Data:
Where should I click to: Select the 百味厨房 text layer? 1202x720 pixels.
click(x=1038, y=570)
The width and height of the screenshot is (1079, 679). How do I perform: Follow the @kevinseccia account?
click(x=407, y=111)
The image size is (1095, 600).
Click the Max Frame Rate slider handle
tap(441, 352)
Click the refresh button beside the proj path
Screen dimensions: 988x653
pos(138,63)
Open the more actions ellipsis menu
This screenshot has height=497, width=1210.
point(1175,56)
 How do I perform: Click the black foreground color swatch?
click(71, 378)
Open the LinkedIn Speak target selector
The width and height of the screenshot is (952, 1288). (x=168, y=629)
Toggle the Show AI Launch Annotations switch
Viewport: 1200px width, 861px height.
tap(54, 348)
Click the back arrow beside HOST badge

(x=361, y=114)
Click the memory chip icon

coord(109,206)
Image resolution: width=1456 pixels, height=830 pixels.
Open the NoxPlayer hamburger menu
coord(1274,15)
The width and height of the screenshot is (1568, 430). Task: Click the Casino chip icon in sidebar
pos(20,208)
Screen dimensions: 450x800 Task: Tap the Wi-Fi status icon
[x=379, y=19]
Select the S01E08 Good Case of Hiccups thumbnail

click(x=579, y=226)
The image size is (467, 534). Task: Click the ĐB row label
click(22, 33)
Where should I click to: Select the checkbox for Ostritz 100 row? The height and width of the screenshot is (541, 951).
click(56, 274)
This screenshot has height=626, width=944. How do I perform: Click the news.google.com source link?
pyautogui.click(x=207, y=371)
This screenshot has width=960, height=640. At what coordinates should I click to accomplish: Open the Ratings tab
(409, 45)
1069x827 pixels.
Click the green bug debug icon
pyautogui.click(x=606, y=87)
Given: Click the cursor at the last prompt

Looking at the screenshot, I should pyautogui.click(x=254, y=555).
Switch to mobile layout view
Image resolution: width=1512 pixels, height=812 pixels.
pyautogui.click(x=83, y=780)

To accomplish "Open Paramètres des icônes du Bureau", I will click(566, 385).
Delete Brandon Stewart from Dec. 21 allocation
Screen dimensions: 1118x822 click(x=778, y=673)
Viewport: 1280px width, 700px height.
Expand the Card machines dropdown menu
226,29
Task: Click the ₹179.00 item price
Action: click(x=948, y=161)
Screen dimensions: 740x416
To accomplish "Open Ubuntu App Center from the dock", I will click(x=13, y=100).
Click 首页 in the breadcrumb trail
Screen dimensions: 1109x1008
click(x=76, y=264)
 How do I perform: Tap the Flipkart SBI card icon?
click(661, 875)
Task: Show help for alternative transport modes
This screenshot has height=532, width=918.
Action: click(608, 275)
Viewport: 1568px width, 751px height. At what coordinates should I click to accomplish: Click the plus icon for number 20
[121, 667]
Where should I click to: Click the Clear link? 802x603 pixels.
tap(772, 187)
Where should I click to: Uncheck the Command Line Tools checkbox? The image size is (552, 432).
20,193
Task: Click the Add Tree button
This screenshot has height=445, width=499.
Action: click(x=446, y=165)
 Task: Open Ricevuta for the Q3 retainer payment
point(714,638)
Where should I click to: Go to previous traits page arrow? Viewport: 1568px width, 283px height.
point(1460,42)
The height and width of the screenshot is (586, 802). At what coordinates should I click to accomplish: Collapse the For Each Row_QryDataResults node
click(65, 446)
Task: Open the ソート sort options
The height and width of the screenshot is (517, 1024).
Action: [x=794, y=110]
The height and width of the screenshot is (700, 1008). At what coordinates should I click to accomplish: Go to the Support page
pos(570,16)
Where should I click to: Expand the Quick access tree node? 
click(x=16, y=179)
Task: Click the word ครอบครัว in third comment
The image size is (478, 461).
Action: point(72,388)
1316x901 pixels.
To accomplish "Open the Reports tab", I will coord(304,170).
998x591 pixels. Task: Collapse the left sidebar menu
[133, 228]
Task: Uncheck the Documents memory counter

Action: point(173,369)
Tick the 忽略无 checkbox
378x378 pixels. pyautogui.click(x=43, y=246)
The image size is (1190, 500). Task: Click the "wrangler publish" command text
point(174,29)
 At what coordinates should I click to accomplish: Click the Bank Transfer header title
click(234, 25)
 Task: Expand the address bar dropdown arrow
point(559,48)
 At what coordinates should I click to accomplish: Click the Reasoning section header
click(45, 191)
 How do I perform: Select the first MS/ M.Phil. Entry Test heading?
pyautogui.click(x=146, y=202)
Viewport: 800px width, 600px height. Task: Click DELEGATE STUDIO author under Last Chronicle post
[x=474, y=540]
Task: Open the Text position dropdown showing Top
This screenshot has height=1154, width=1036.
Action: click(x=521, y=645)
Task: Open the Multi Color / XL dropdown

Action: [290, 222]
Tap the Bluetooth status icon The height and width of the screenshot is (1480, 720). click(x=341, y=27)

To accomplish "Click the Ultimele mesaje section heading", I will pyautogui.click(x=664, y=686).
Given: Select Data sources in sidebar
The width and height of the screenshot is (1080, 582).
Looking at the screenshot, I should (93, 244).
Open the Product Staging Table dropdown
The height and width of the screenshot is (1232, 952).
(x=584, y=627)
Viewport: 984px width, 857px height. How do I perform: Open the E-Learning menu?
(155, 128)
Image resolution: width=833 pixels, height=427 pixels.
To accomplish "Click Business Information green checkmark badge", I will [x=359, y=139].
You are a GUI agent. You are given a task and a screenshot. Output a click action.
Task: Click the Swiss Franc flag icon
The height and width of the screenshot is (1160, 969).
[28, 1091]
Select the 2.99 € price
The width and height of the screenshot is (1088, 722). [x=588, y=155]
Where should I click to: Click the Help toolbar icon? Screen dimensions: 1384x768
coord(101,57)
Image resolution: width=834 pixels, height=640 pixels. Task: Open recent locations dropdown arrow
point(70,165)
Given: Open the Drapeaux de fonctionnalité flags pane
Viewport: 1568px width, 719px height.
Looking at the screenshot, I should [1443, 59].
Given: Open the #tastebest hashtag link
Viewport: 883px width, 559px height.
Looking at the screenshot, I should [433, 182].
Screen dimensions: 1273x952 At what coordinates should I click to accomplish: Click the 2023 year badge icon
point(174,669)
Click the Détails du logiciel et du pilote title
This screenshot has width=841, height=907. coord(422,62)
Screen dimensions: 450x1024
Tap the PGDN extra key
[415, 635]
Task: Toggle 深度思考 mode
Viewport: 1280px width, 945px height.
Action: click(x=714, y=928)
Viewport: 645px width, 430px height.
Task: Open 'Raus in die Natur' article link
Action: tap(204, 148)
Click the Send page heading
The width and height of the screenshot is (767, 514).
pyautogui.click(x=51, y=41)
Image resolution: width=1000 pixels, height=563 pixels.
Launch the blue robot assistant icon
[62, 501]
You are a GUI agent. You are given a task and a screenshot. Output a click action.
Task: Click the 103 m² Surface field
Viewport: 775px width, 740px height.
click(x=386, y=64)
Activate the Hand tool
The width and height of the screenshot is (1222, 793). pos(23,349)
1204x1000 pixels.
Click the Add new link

Directions for this task:
Line by line, reproduce the data exactly as given.

Response:
Where should I click to: Select the 百味厨房 text layer? 1202x720 pixels.
click(x=1038, y=570)
The width and height of the screenshot is (1079, 679). How do I perform: Follow the @kevinseccia account?
click(x=407, y=111)
The image size is (1095, 600).
Click the Max Frame Rate slider handle
tap(441, 352)
Click the refresh button beside the proj path
Screen dimensions: 988x653
pos(138,63)
Open the more actions ellipsis menu
This screenshot has height=497, width=1210.
point(1175,56)
 How do I perform: Click the black foreground color swatch?
click(71, 378)
Open the LinkedIn Speak target selector
The width and height of the screenshot is (952, 1288). (x=168, y=629)
Toggle the Show AI Launch Annotations switch
Viewport: 1200px width, 861px height.
tap(54, 348)
Click the back arrow beside HOST badge

(x=361, y=114)
Click the memory chip icon

coord(109,206)
Image resolution: width=1456 pixels, height=830 pixels.
Open the NoxPlayer hamburger menu
coord(1274,15)
The width and height of the screenshot is (1568, 430). Task: Click the Casino chip icon in sidebar
pos(20,208)
Screen dimensions: 450x800 Task: Tap the Wi-Fi status icon
[x=379, y=19]
Select the S01E08 Good Case of Hiccups thumbnail

click(x=579, y=226)
The image size is (467, 534). Task: Click the ĐB row label
click(22, 33)
Where should I click to: Select the checkbox for Ostritz 100 row? The height and width of the screenshot is (541, 951).
click(56, 274)
This screenshot has height=626, width=944. How do I perform: Click the news.google.com source link?
pyautogui.click(x=207, y=371)
This screenshot has width=960, height=640. At what coordinates should I click to accomplish: Open the Ratings tab
(409, 45)
1069x827 pixels.
Click the green bug debug icon
pyautogui.click(x=606, y=87)
Given: Click the cursor at the last prompt

Looking at the screenshot, I should pyautogui.click(x=254, y=555).
Switch to mobile layout view
Image resolution: width=1512 pixels, height=812 pixels.
pyautogui.click(x=83, y=780)

To accomplish "Open Paramètres des icônes du Bureau", I will click(566, 385).
Delete Brandon Stewart from Dec. 21 allocation
Screen dimensions: 1118x822 click(x=778, y=673)
Viewport: 1280px width, 700px height.
Expand the Card machines dropdown menu
226,29
Task: Click the ₹179.00 item price
Action: click(x=948, y=161)
Screen dimensions: 740x416
To accomplish "Open Ubuntu App Center from the dock", I will click(x=13, y=100).
Click 首页 in the breadcrumb trail
Screen dimensions: 1109x1008
click(x=76, y=264)
 How do I perform: Tap the Flipkart SBI card icon?
click(661, 875)
Task: Show help for alternative transport modes
This screenshot has height=532, width=918.
Action: click(608, 275)
Viewport: 1568px width, 751px height. At what coordinates should I click to accomplish: Click the plus icon for number 20
[121, 667]
Where should I click to: Click the Clear link? 802x603 pixels.
tap(772, 187)
Where should I click to: Uncheck the Command Line Tools checkbox? The image size is (552, 432).
20,193
Task: Click the Add Tree button
This screenshot has height=445, width=499.
Action: click(x=446, y=165)
 Task: Open Ricevuta for the Q3 retainer payment
point(714,638)
Where should I click to: Go to previous traits page arrow? Viewport: 1568px width, 283px height.
point(1460,42)
The height and width of the screenshot is (586, 802). At what coordinates should I click to accomplish: Collapse the For Each Row_QryDataResults node
click(65, 446)
Task: Open the ソート sort options
The height and width of the screenshot is (517, 1024).
Action: [x=794, y=110]
The height and width of the screenshot is (700, 1008). At what coordinates should I click to accomplish: Go to the Support page
pos(570,16)
Where should I click to: Expand the Quick access tree node? 
click(x=16, y=179)
Task: Click the word ครอบครัว in third comment
The image size is (478, 461).
Action: point(72,388)
1316x901 pixels.
To accomplish "Open the Reports tab", I will coord(304,170).
998x591 pixels. Task: Collapse the left sidebar menu
[133, 228]
Task: Uncheck the Documents memory counter

Action: point(173,369)
Tick the 忽略无 checkbox
378x378 pixels. pyautogui.click(x=43, y=246)
The image size is (1190, 500). Task: Click the "wrangler publish" command text
point(174,29)
 At what coordinates should I click to accomplish: Click the Bank Transfer header title
click(234, 25)
 Task: Expand the address bar dropdown arrow
point(559,48)
 At what coordinates should I click to accomplish: Click the Reasoning section header
click(45, 191)
 How do I perform: Select the first MS/ M.Phil. Entry Test heading?
pyautogui.click(x=146, y=202)
Viewport: 800px width, 600px height. Task: Click DELEGATE STUDIO author under Last Chronicle post
[x=474, y=540]
Task: Open the Text position dropdown showing Top
This screenshot has height=1154, width=1036.
Action: click(x=521, y=645)
Task: Open the Multi Color / XL dropdown

Action: [290, 222]
Tap the Bluetooth status icon The height and width of the screenshot is (1480, 720). click(x=341, y=27)

To accomplish "Click the Ultimele mesaje section heading", I will pyautogui.click(x=664, y=686).
Given: Select Data sources in sidebar
The width and height of the screenshot is (1080, 582).
Looking at the screenshot, I should (93, 244).
Open the Product Staging Table dropdown
The height and width of the screenshot is (1232, 952).
(x=584, y=627)
Viewport: 984px width, 857px height. How do I perform: Open the E-Learning menu?
(155, 128)
Image resolution: width=833 pixels, height=427 pixels.
To accomplish "Click Business Information green checkmark badge", I will [x=359, y=139].
You are a GUI agent. You are given a task and a screenshot. Output a click action.
Task: Click the Swiss Franc flag icon
The height and width of the screenshot is (1160, 969).
[28, 1091]
Select the 2.99 € price
The width and height of the screenshot is (1088, 722). [x=588, y=155]
Where should I click to: Click the Help toolbar icon? Screen dimensions: 1384x768
coord(101,57)
Image resolution: width=834 pixels, height=640 pixels. Task: Open recent locations dropdown arrow
point(70,165)
Given: Open the Drapeaux de fonctionnalité flags pane
Viewport: 1568px width, 719px height.
Looking at the screenshot, I should [1443, 59].
Given: Open the #tastebest hashtag link
Viewport: 883px width, 559px height.
Looking at the screenshot, I should [433, 182].
Screen dimensions: 1273x952 At what coordinates should I click to accomplish: Click the 2023 year badge icon
point(174,669)
Click the Détails du logiciel et du pilote title
This screenshot has width=841, height=907. coord(422,62)
Screen dimensions: 450x1024
Tap the PGDN extra key
[415, 635]
Task: Toggle 深度思考 mode
Viewport: 1280px width, 945px height.
Action: click(x=714, y=928)
Viewport: 645px width, 430px height.
Task: Open 'Raus in die Natur' article link
Action: tap(204, 148)
Click the Send page heading
The width and height of the screenshot is (767, 514).
pyautogui.click(x=51, y=41)
Image resolution: width=1000 pixels, height=563 pixels.
Launch the blue robot assistant icon
[62, 501]
You are a GUI agent. You are given a task and a screenshot. Output a click action.
Task: Click the 103 m² Surface field
Viewport: 775px width, 740px height.
click(x=386, y=64)
Activate the Hand tool
The width and height of the screenshot is (1222, 793). pos(23,349)
1204x1000 pixels.
Click the Add new link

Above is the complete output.